Interpretive Summary: When water quantity or water quality is of interest, watersheds are a natural organizing unit in our landscape. Watersheds gather rainfall, infiltrated water, and runoff and typically discharge that water at a stream location or into a body of water such as a lake or estuary. The pathways and processes that affect runoff generation from a watershed result from a complex interaction of the climate, topography, soils, land cover, and land use. Much of the water coming out of a watershed is carried through stream channels. Numerous computer models have been developed to estimate how a watershed produces runoff from rainfall and snowfall and how it is carried through channels. Good information on the shape and size of channels is required to address many concerns about runoff, floods and water quality. This information is typically very expensive to collect from ground-based field surveys. A new technology called LIDAR (light detection and ranging) can collect detailed data from airplanes that can be used to describe stream channel shape and size. This paper describes a computer-based tool to aid in acquiring channel information from LIDAR data. A test of this tool was conducted on the USDA-ARS Walnut Gulch Experimental Watershed in southeastern Arizona. The LIDAR-based channel data obtained by the tool was compared to ground-based channel measurements with good results. This tool will further assist in the preparation of watershed computer simulation models and running them.

Technical Abstract: Detailed characterization of channel networks for hydrologic and geomorphic models has traditionally been a difficult and expensive proposition, and lack of information has thus been a common limitation of modeling efforts. With the advent of datasets derived from high-resolution mapping techniques such as LIDAR (light detection and ranging), however, it is possible to resolve a great deal of information useful for hydrologic and geomorphic modeling. A channel-characterization tool is being developed to automate the extraction and reduction of data from high-resolution digital elevation models (DEMs) to derive meaningful information about channel morphology at a reach scale. The tool, with some initial guidance from users, will automate the process of extracting cross-sections, at user-defined intervals, perpendicular to channels throughout a watershed channel network. Channel characteristics derived using the new tool were compared with field measurements in southeastern Arizona.

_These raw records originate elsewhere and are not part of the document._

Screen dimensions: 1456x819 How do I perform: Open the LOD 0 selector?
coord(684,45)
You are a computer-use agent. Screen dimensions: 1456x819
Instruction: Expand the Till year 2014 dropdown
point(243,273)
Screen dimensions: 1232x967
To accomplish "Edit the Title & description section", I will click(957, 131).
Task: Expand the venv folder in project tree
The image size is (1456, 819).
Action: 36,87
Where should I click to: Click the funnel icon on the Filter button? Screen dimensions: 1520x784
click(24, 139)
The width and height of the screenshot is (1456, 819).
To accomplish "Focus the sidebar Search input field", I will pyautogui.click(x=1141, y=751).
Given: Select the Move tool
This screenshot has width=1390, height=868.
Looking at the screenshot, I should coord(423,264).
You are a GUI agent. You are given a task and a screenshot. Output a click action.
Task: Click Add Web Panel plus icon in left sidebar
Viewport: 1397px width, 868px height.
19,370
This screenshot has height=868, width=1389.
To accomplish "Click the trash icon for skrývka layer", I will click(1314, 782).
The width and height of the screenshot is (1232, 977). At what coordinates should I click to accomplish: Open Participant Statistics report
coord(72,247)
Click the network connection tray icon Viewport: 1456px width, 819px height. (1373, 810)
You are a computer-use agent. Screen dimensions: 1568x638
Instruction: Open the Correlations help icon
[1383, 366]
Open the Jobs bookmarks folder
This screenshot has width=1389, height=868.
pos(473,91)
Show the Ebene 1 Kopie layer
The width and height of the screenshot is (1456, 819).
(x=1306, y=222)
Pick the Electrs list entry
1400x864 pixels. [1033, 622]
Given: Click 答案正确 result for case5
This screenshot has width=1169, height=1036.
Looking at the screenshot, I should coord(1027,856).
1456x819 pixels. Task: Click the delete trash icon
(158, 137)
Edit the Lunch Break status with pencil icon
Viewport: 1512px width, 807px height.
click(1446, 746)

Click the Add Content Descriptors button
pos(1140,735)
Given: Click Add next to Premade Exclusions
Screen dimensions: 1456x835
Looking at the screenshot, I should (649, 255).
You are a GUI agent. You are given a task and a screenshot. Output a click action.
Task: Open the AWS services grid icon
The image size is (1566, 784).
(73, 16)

The channel characterization tool was designed to compliment the Automated Geospatial Watershed Assessment (AGWA) tool by facilitating parameterization of the KINEROS2 rainfall-runoff-erosion model. Future versions of the tool will incorporate vegetation characterization along riparian corridors. This information will further assist with hydrologic model parameterization, and can also be combined with geomorphic conditions/indicators and output from the hydrologic models to evaluate channel condition and vulnerability on a reach basis.